INFORMATION GIVEN:
○ ○ ○ ○

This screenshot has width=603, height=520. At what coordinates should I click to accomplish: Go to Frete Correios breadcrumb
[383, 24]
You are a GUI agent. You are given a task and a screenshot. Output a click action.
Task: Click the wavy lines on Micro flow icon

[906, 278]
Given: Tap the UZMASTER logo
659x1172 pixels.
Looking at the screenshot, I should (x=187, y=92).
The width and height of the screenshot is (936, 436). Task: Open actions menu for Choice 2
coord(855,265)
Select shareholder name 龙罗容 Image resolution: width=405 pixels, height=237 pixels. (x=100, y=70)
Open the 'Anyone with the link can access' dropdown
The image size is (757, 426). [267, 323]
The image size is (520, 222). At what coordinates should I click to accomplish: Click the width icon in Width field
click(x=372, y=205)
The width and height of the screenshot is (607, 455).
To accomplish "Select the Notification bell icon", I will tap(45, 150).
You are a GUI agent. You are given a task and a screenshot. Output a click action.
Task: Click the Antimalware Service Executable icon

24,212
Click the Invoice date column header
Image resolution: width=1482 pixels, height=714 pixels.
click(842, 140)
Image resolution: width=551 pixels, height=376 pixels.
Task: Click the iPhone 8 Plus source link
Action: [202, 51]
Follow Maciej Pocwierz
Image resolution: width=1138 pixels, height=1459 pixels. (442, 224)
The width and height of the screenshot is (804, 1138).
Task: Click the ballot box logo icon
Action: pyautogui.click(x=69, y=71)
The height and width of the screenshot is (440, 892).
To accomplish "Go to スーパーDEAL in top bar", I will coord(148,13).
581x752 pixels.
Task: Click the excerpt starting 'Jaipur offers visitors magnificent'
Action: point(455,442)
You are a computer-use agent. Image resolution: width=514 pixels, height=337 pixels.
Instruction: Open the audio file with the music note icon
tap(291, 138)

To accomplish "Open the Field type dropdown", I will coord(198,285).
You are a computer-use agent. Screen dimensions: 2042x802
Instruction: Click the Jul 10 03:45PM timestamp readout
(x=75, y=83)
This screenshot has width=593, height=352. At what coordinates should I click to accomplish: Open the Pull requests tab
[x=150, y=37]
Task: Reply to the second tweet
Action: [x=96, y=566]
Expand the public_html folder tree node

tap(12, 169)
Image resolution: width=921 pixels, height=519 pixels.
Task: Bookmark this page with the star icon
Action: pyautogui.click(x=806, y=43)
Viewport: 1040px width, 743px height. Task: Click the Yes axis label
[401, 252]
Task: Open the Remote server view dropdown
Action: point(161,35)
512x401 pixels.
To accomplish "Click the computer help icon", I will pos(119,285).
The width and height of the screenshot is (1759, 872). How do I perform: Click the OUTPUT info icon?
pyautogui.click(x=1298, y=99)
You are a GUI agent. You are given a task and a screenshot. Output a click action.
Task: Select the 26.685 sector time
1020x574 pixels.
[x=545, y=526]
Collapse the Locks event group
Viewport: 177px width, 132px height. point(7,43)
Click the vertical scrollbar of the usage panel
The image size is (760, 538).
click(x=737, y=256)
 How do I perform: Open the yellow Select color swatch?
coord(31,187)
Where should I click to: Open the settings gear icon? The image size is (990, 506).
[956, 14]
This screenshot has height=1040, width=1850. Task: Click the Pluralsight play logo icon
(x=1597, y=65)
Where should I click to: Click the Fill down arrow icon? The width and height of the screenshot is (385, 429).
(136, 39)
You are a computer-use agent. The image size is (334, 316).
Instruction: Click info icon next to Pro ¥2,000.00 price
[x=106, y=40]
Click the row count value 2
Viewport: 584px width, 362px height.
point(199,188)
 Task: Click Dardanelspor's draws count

○ ○ ○ ○

WHAT TO PRODUCE: Once more, give all the records exactly as they were written.

EXERCISE ANSWER:
This screenshot has width=603, height=520. At what coordinates should I click to accomplish: Go to Frete Correios breadcrumb
[383, 24]
You are a GUI agent. You are given a task and a screenshot. Output a click action.
Task: Click the wavy lines on Micro flow icon

[906, 278]
Given: Tap the UZMASTER logo
659x1172 pixels.
Looking at the screenshot, I should (x=187, y=92).
The width and height of the screenshot is (936, 436). Task: Open actions menu for Choice 2
coord(855,265)
Select shareholder name 龙罗容 Image resolution: width=405 pixels, height=237 pixels. (x=100, y=70)
Open the 'Anyone with the link can access' dropdown
The image size is (757, 426). [267, 323]
The image size is (520, 222). At what coordinates should I click to accomplish: Click the width icon in Width field
click(x=372, y=205)
The width and height of the screenshot is (607, 455).
To accomplish "Select the Notification bell icon", I will tap(45, 150).
You are a GUI agent. You are given a task and a screenshot. Output a click action.
Task: Click the Antimalware Service Executable icon

24,212
Click the Invoice date column header
Image resolution: width=1482 pixels, height=714 pixels.
click(842, 140)
Image resolution: width=551 pixels, height=376 pixels.
Task: Click the iPhone 8 Plus source link
Action: [202, 51]
Follow Maciej Pocwierz
Image resolution: width=1138 pixels, height=1459 pixels. (442, 224)
The width and height of the screenshot is (804, 1138).
Task: Click the ballot box logo icon
Action: pyautogui.click(x=69, y=71)
The height and width of the screenshot is (440, 892).
To accomplish "Go to スーパーDEAL in top bar", I will coord(148,13).
581x752 pixels.
Task: Click the excerpt starting 'Jaipur offers visitors magnificent'
Action: point(455,442)
You are a computer-use agent. Image resolution: width=514 pixels, height=337 pixels.
Instruction: Open the audio file with the music note icon
tap(291, 138)

To accomplish "Open the Field type dropdown", I will coord(198,285).
You are a computer-use agent. Screen dimensions: 2042x802
Instruction: Click the Jul 10 03:45PM timestamp readout
(x=75, y=83)
This screenshot has width=593, height=352. At what coordinates should I click to accomplish: Open the Pull requests tab
[x=150, y=37]
Task: Reply to the second tweet
Action: [x=96, y=566]
Expand the public_html folder tree node

tap(12, 169)
Image resolution: width=921 pixels, height=519 pixels.
Task: Bookmark this page with the star icon
Action: pyautogui.click(x=806, y=43)
Viewport: 1040px width, 743px height. Task: Click the Yes axis label
[401, 252]
Task: Open the Remote server view dropdown
Action: point(161,35)
512x401 pixels.
To accomplish "Click the computer help icon", I will pos(119,285).
The width and height of the screenshot is (1759, 872). How do I perform: Click the OUTPUT info icon?
pyautogui.click(x=1298, y=99)
You are a GUI agent. You are given a task and a screenshot. Output a click action.
Task: Select the 26.685 sector time
1020x574 pixels.
[x=545, y=526]
Collapse the Locks event group
Viewport: 177px width, 132px height. point(7,43)
Click the vertical scrollbar of the usage panel
The image size is (760, 538).
click(x=737, y=256)
 How do I perform: Open the yellow Select color swatch?
coord(31,187)
Where should I click to: Open the settings gear icon? The image size is (990, 506).
[956, 14]
This screenshot has height=1040, width=1850. Task: Click the Pluralsight play logo icon
(x=1597, y=65)
Where should I click to: Click the Fill down arrow icon? The width and height of the screenshot is (385, 429).
(136, 39)
You are a computer-use agent. The image size is (334, 316).
Instruction: Click info icon next to Pro ¥2,000.00 price
[x=106, y=40]
Click the row count value 2
Viewport: 584px width, 362px height.
point(199,188)
 Task: Click Dardanelspor's draws count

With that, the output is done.